En 1983, l’historien anglo-américain Kenneth Frampton publie son désormais célèbre essai, Critical Regionalism: Six Points for an Architecture of Resistance. Frampton y soulignait l’importance d’une architecture intégrée à la topographie spécifique d’un site particulier, mais aussi son affinité pour les ressources et les matériaux locaux : « Dans un climat où la culture devient un concept global, une certaine forme de résistance qui trouve de la valeur ajoutée dans la proximité des approvisionnements semble se développer 1» Tandis que la transition écologique actuelle confronte le métier d’architecte à une économie de moyens, le plaidoyer de Frampton pour des matériaux locaux, la tectonique et l’architecture tactile s’avère de plus en plus attrayant, voire nécessaire.
Dans ce contexte, le travail effectué par le collectif basé à Bruxelles, BC architects, les études et les matériaux sont remarquables. Depuis 2012, BC étudie la relation entre l’architecture, la production de matériaux et l’acte de construire. À Muyinga (petite commune du Burundi) ainsi qu’à Edegem près d’Anvers, BC a réalisé ses premiers petits bâtiments avec des matériaux produits et usinés localement, promouvant ainsi une chaîne d’approvisionnement courte en termes de savoir-faire et de main-d’œuvre. Pour atteindre ses objectifs, BC a dû contourner les règlements imposant que l’exécution d’un projet soit assurée par l’architecte. BC agit par le biais de trois entités différentes : BC studies, association sans but lucratif, élabore des analyses spécifiques pour le site en étroite collaboration avec des artisans locaux ; BC architects conçoit les projets et les supervise ; et BC materials, société coopérative fondée en 2019, étend les analyses de BC studies et fabrique des matériaux de construction.
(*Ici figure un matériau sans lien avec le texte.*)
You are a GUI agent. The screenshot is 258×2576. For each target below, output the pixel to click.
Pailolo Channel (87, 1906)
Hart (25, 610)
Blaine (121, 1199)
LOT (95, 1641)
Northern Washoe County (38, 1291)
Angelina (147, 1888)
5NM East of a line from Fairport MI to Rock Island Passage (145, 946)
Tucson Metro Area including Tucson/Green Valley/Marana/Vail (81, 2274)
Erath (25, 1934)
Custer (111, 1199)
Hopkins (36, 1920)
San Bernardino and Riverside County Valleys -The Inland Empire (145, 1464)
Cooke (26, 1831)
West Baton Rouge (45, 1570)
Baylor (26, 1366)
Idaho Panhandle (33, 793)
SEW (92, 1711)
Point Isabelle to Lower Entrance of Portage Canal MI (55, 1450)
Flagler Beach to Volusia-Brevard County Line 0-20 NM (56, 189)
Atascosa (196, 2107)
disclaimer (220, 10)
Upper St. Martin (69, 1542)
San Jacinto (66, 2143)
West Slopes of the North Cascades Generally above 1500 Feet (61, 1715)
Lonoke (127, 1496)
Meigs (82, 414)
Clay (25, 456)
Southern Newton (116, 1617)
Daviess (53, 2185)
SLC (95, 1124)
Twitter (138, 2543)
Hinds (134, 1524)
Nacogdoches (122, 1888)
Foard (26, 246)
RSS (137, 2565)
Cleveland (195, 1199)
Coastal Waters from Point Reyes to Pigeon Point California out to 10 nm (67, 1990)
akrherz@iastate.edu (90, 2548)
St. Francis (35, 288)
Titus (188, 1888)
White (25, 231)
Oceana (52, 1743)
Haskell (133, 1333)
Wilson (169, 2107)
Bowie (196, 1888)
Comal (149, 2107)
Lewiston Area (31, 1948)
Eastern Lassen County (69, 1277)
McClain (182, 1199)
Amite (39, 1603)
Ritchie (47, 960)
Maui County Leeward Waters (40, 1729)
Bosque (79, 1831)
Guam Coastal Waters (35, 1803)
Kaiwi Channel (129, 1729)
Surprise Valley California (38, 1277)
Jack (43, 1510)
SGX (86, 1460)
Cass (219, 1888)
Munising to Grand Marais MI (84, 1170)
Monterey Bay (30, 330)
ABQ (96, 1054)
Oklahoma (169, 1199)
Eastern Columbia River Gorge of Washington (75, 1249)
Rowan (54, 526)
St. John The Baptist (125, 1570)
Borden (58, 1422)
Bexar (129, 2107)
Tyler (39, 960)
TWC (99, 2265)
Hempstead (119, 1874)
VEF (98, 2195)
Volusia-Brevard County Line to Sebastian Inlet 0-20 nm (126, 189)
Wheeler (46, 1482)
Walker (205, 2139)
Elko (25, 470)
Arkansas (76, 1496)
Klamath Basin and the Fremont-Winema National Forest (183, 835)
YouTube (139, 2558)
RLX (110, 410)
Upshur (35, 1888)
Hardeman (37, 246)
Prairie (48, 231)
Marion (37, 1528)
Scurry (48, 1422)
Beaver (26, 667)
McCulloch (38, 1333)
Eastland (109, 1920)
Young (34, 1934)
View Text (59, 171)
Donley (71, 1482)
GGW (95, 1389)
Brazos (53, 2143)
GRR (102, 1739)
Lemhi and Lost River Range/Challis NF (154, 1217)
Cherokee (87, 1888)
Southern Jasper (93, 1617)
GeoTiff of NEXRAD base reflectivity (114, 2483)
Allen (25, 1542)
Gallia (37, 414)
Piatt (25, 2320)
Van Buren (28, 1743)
C’est le caractère polluant du secteur de la construction qui est à l’origine de BC materials. En collectant des matières premières sur les chantiers bruxellois, BC explore le potentiel de l’extraction en milieu urbain. « Chaque année, la Belgique excave environ 36 millions de tonnes de terre, dont 2 millions proviennent de Bruxelles. Quarante pour cent de cette terre excavée sont réutilisés pour la construction de routes et les grands travaux d’infrastructure, mais le secteur du terrassement peine à se débarrasser des 60 pour cent restants », explique Ken De Cooman. BC a passé un accord avec le secteur du terrassement à Bruxelles pour récupérer le sable, la glaise, l’argile et le gravier afin d’en faire de nouveaux matériaux de construction.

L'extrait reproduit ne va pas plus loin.